Finalmente la doccia, erano giorni. In un bagnetto minuscolo con due cabine, senza le porte. Per asciugarsi alcuni fogli di scottex. Ho chiesto degli asciugamani ma pare che costi troppo fornire biancheria pulita per tutti.

Alla fine, assieme ai nuovi amici ungheresi, andiamo a mangiare alla mensa Caritas, di via Marsala, passando prima un quarto d'ora in un internet point, offrono loro.

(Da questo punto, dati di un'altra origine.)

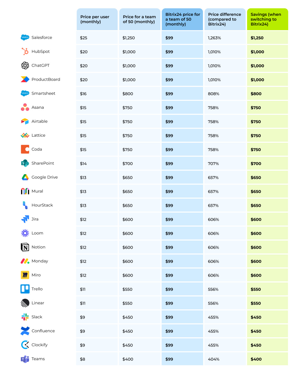The height and width of the screenshot is (377, 305).
Task: Click the "Bitrix24 price for a team of 50" header
Action: [182, 19]
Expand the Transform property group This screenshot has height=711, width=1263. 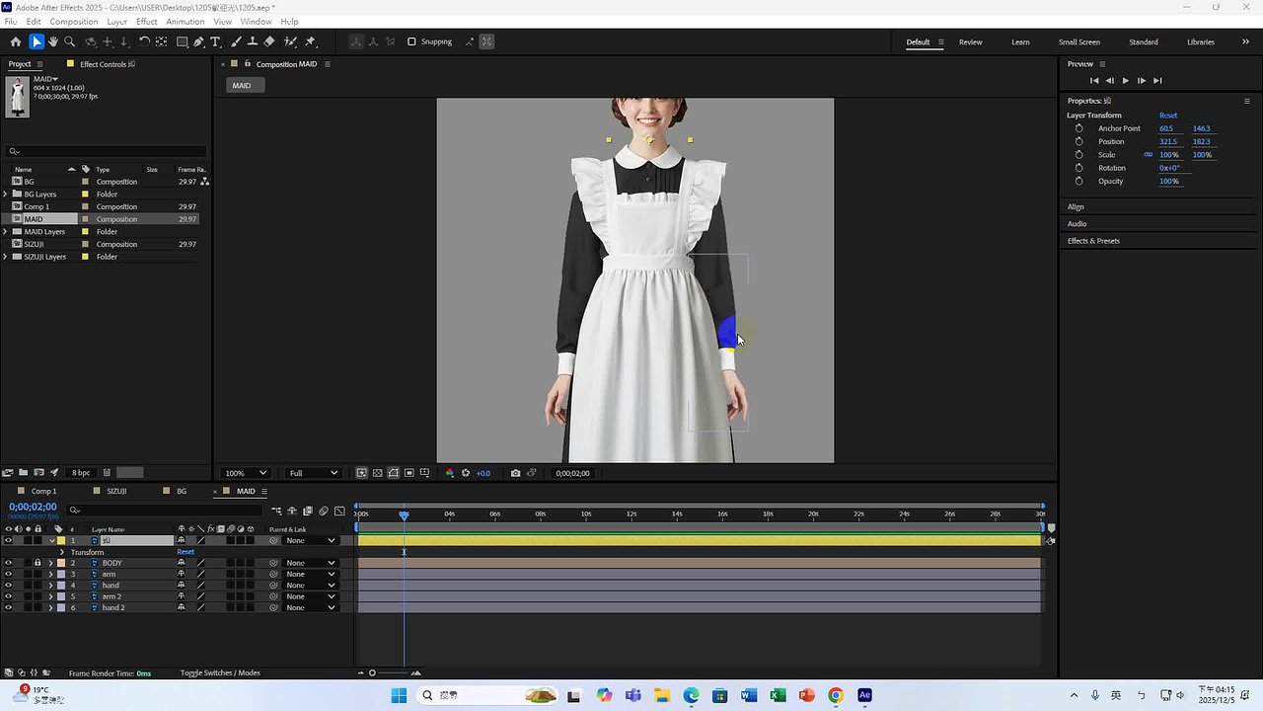click(62, 552)
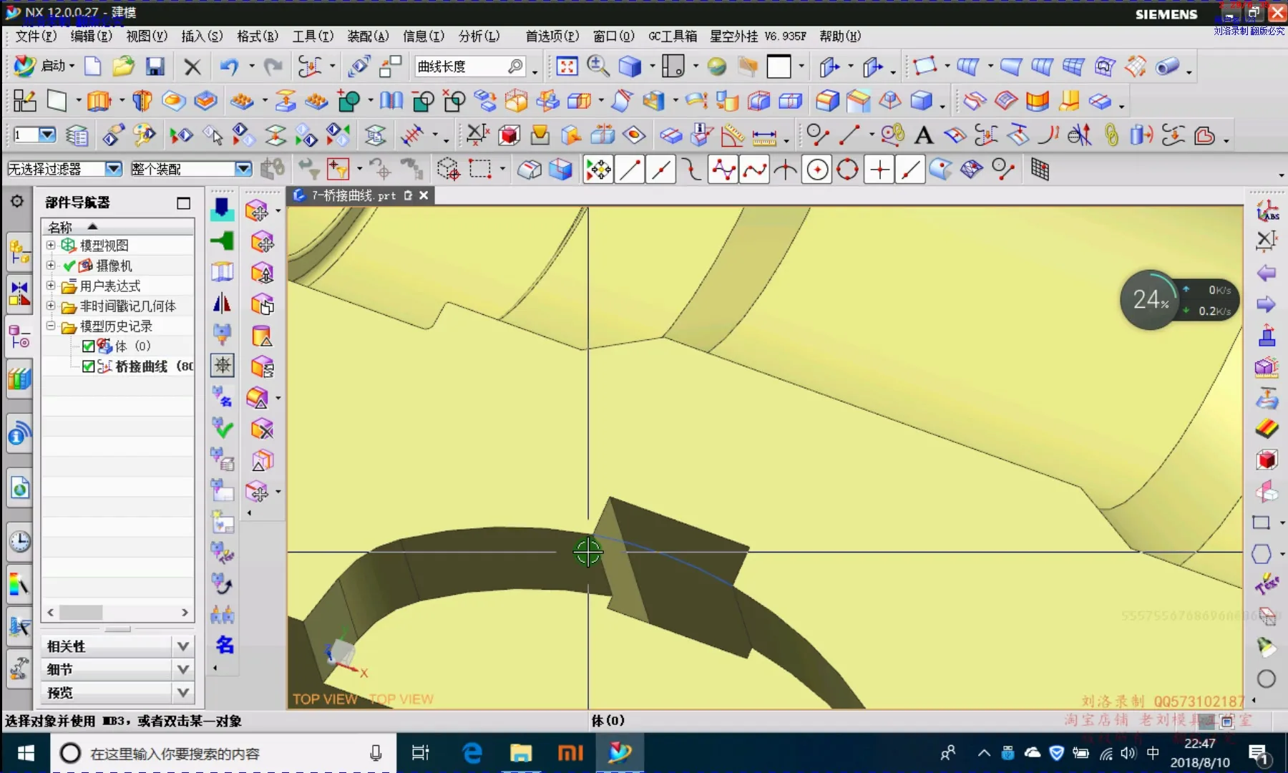Click the Zoom magnifier tool icon
This screenshot has height=773, width=1288.
(597, 67)
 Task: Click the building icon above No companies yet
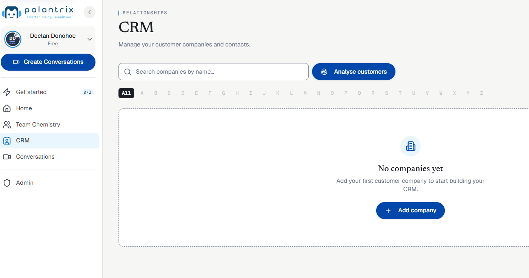411,146
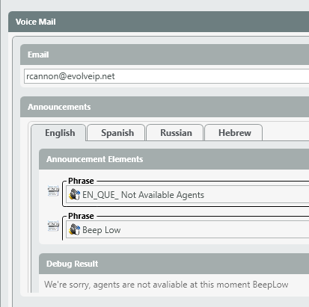This screenshot has width=309, height=307.
Task: Click the speaker icon next to Beep Low
Action: coord(74,229)
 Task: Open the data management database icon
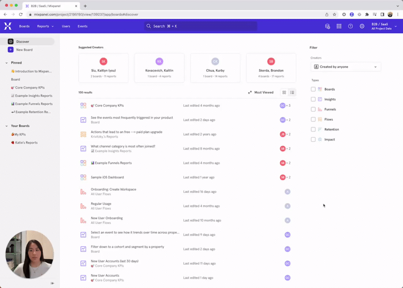[x=327, y=26]
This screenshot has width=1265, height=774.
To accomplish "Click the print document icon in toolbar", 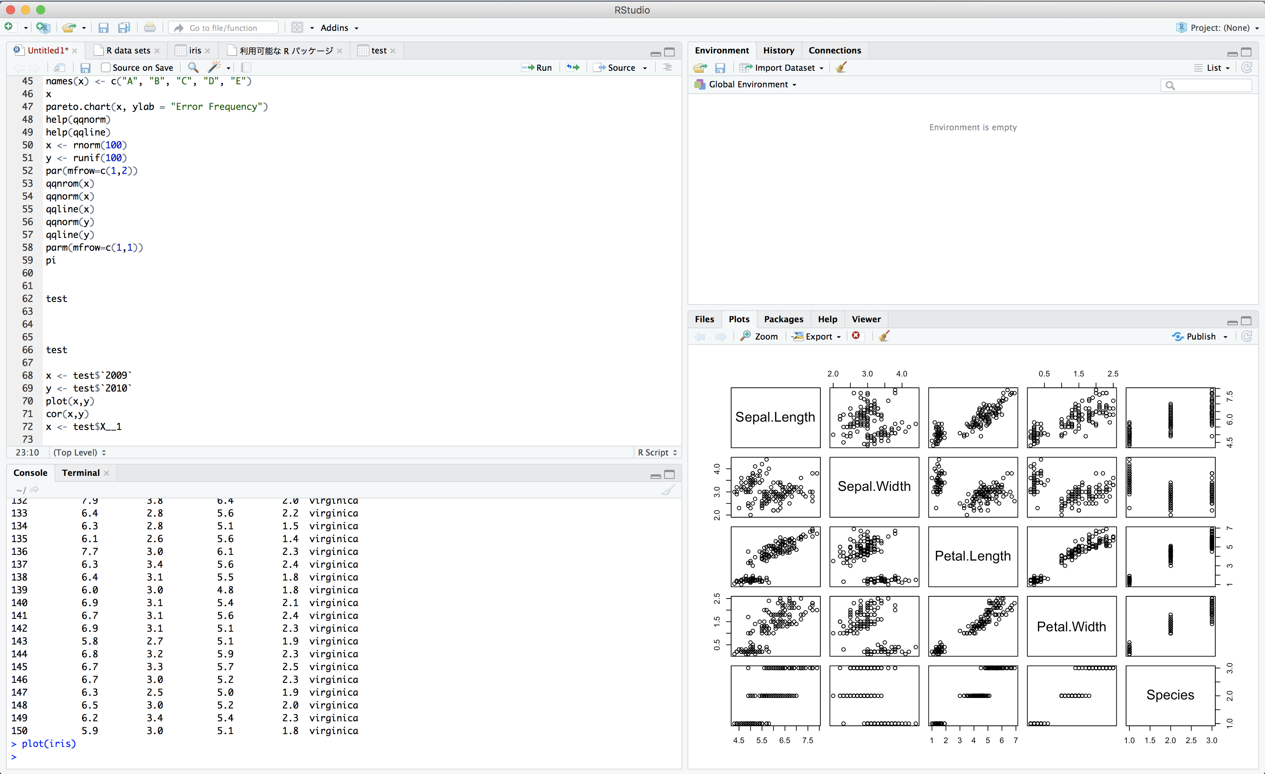I will (x=149, y=28).
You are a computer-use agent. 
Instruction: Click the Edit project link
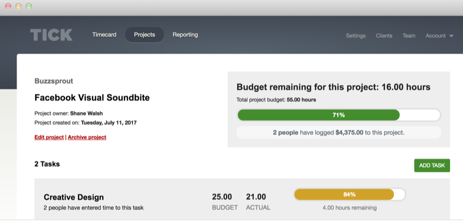click(x=49, y=137)
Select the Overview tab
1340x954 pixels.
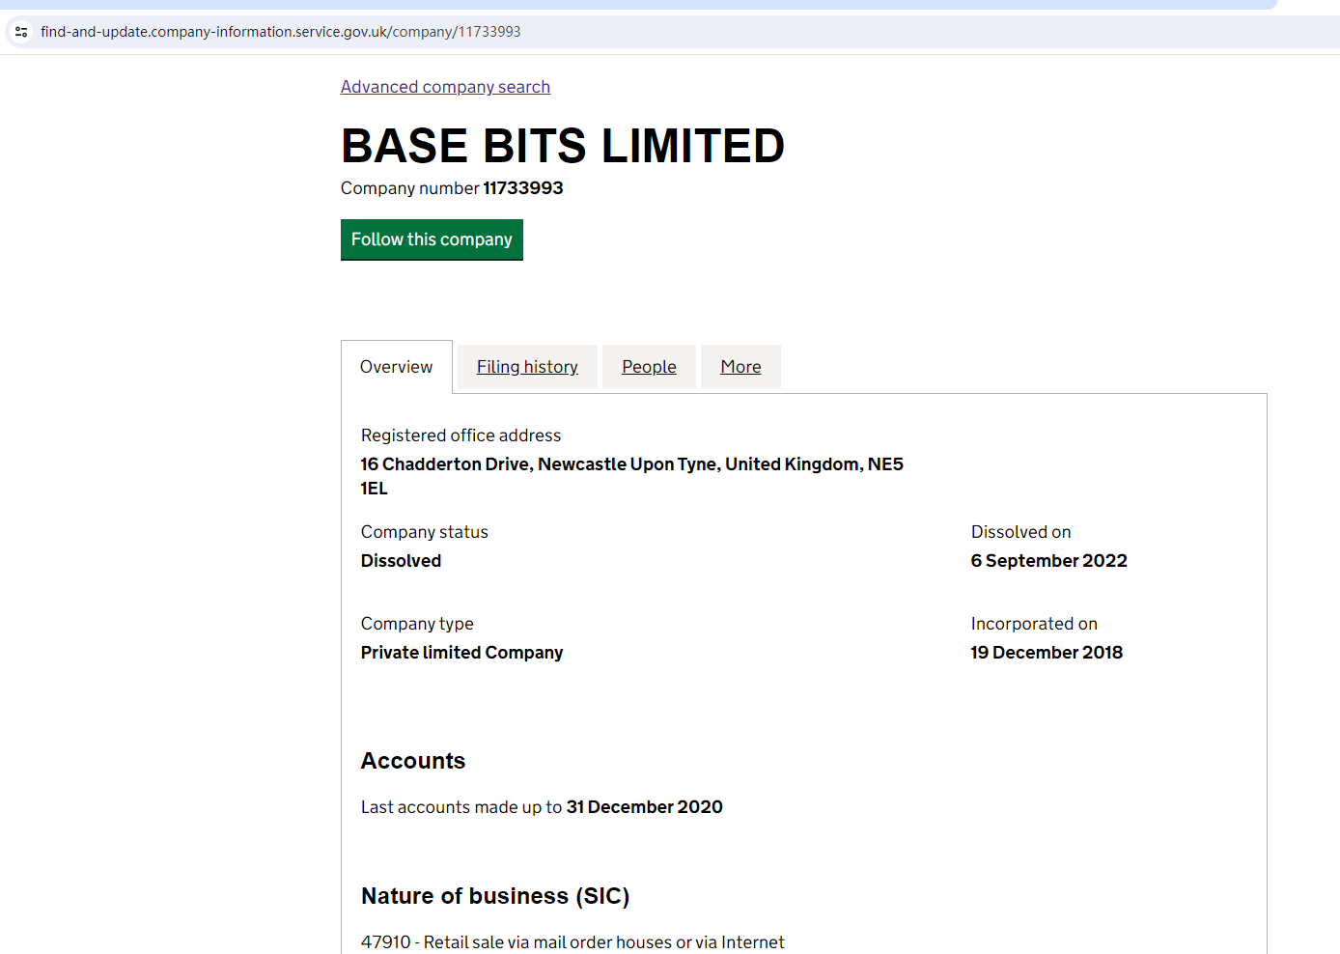coord(396,367)
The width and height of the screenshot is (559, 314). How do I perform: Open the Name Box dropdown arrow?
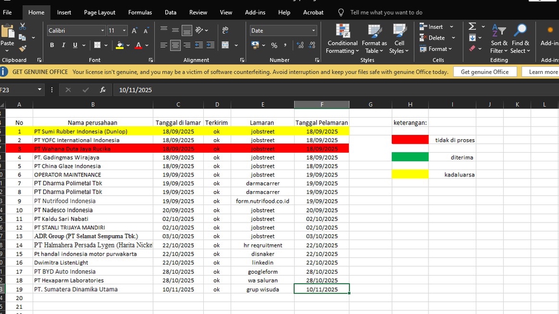(x=40, y=90)
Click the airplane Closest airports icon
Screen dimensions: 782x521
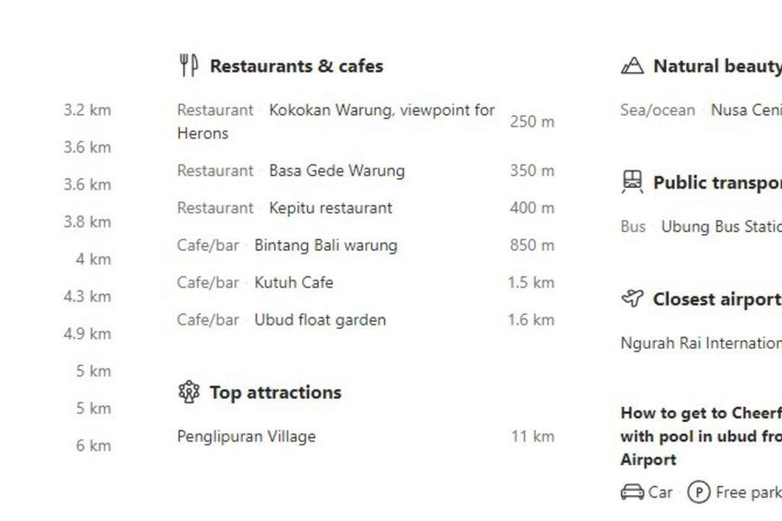tap(632, 298)
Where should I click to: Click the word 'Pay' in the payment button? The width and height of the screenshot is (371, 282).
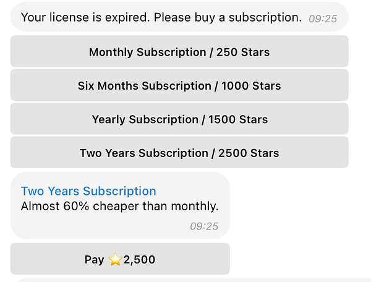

Davanti al cancello della mensa si avverte da subito un clima di tensione. L'intera area è recintata da arrugginite sbarre di ferro, un po' all'ombra. Due ragazzi alla porta controllano che entri solo chi ha il ticket. Servizio di sicurezza. Siamo passati solo da poco, arriva un uomo ubriaco. Avrà sì e no quarant'anni. Fisico asciutto, bevuto. Inizia ad inveire contro l'operatore che non lo lascia avanzare, non ha il buono per la mensa, deve star fuori. Quello gli inizia a gridare e a sputare. Volano minacce e parole, le mani tagliano l'aria. Fin tanto che il tipo si avventa sul guardiano il quale prontamente lo scansa e con un destro lo respinge al mittente. Dopo poco se ne va. Forse ha capito che stasera non c'è niente da fare. Forse per primo anche lui sa che quello che brucia non sono le offese, ma è tutto l'insieme, è tutta la vita, chiamala sfiga. La rabbia ha bisogno di canali di sfogo, ha bisogno di rompere qualcosa, di scaricarsi. Quando non riesce a convertirsi in frenetica costruzione di senso, i suoi cristalli neri diventano azzurrognoli liquidi amari, fiele che penetra nelle profondità dello spirito fino ad odiare il mondo perché se ne è andato, fino ad odiare se stessi perché non s'è fatto niente per evitare che potesse accadere e ormai, è troppo tardi.